## WHAT TO DO
When a line in the records contains the string "computer", copy that line.
[[ EXERCISE MATERIALS, beginning ]]
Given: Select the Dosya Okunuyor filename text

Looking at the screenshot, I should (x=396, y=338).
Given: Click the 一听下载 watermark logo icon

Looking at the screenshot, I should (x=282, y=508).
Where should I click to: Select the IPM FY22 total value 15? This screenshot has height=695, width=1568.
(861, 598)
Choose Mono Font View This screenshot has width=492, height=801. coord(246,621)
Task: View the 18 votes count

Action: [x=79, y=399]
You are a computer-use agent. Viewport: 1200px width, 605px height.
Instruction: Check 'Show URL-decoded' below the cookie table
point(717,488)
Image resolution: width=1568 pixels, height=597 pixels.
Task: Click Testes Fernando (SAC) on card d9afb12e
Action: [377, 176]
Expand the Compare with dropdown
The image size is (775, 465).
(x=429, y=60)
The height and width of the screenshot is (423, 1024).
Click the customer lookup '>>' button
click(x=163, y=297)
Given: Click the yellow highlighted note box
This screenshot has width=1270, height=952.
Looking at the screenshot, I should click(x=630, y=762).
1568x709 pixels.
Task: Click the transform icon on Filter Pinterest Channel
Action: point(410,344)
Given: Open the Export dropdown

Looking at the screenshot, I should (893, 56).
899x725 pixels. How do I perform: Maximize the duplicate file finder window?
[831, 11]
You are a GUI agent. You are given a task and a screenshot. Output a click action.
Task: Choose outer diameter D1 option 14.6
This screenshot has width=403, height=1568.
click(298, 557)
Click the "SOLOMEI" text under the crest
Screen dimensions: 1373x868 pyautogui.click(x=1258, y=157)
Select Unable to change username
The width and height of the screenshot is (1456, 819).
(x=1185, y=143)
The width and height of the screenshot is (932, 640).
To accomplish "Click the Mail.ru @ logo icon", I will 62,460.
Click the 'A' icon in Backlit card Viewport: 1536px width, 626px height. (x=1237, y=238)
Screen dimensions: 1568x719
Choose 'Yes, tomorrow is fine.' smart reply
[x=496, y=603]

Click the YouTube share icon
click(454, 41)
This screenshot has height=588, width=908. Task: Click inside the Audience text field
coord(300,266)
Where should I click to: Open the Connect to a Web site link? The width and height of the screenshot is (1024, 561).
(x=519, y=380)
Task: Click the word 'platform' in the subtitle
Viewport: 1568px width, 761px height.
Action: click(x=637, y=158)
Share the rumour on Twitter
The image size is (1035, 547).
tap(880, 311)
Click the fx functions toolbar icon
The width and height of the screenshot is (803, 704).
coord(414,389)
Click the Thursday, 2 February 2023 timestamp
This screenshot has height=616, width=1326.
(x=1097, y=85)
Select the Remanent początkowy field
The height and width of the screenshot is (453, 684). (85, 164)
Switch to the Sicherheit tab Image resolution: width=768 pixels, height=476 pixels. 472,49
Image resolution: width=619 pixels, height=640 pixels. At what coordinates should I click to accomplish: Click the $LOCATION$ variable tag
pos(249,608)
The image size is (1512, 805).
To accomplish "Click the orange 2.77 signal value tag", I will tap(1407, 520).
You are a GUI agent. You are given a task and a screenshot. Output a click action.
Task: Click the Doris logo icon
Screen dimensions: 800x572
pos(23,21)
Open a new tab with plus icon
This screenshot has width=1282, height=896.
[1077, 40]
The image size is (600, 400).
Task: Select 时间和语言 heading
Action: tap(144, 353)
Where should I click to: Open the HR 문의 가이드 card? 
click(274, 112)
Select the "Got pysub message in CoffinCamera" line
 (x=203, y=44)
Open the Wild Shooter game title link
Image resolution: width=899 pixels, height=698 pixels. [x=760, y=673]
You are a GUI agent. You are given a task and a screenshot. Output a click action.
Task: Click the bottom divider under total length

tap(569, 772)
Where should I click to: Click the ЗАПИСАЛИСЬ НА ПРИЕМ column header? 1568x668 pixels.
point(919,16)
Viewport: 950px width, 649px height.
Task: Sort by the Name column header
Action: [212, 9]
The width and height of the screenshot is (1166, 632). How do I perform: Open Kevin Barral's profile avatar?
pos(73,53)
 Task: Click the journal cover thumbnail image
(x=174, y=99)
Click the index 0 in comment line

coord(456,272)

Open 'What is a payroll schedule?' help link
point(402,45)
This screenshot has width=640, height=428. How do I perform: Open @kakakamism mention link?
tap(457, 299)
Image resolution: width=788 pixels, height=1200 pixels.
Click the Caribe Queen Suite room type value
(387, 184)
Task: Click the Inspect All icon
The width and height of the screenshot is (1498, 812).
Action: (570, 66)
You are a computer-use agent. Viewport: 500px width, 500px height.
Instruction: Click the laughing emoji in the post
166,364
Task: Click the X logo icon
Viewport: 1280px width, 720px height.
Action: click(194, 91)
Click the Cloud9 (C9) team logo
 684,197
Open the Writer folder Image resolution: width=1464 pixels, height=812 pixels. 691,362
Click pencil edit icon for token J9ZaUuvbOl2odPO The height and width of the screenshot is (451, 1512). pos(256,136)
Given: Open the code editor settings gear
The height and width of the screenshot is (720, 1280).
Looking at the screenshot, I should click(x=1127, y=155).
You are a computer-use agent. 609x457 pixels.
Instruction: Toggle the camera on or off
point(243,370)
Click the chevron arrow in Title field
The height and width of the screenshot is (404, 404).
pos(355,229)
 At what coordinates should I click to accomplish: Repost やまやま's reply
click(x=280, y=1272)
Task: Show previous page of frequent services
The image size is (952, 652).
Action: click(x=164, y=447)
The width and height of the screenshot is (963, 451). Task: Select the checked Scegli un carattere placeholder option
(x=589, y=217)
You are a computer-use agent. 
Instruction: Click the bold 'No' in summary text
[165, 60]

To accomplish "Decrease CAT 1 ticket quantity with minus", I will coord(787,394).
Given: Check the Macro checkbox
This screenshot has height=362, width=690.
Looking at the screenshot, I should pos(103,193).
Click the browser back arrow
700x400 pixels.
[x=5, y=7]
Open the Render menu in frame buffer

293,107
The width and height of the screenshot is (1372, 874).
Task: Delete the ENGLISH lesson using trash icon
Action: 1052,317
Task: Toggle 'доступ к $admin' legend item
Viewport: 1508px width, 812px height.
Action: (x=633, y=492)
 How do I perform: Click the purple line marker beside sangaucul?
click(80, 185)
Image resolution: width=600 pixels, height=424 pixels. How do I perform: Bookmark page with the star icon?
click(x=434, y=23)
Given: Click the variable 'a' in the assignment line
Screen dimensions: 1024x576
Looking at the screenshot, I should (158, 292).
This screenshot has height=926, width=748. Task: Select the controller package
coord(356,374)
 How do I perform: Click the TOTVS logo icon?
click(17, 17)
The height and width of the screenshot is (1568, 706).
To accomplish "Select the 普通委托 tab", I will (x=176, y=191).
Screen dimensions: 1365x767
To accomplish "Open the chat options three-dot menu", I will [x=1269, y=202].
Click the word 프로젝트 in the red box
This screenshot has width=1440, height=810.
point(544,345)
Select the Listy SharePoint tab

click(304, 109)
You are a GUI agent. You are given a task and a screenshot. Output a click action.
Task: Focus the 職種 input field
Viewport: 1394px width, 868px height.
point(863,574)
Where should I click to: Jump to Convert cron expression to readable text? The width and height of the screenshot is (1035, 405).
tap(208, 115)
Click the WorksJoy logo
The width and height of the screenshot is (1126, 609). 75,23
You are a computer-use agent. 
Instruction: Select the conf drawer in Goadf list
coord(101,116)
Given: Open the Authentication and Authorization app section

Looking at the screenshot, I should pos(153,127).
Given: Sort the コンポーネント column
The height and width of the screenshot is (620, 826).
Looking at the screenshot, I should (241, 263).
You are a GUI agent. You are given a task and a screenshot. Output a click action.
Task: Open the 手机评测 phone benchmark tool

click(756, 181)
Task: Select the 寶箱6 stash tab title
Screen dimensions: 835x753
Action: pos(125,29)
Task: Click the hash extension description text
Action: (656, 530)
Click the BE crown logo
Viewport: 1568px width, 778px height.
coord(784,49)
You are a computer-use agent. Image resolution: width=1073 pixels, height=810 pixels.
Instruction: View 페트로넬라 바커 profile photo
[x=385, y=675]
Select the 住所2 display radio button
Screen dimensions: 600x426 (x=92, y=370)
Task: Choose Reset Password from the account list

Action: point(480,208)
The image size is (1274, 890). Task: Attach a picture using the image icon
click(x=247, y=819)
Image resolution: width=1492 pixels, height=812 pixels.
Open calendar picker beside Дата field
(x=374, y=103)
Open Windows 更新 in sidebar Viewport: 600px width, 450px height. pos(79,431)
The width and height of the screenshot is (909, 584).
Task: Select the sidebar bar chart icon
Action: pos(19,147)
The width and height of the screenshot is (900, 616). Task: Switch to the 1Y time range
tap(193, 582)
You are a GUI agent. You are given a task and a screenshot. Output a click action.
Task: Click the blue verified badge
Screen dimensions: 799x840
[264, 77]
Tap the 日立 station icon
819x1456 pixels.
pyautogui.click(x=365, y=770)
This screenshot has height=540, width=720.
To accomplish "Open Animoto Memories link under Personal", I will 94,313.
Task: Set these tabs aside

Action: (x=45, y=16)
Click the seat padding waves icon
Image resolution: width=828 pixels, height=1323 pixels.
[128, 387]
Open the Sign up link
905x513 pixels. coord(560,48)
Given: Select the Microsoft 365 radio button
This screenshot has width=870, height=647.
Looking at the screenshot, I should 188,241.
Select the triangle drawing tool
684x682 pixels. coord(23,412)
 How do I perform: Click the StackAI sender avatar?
[[ EXERCISE MATERIALS, end ]]
## OUTPUT FOR THIS TASK
You are a computer-use agent. Viewport: 1200px width, 605px height.
You are a computer-use agent. Viewport: 500px width, 500px height.
You are a computer-use agent. 609x457 pixels.
You are a computer-use agent. 
You are a computer-use agent. 
You are a computer-use agent. Image resolution: width=1073 pixels, height=810 pixels.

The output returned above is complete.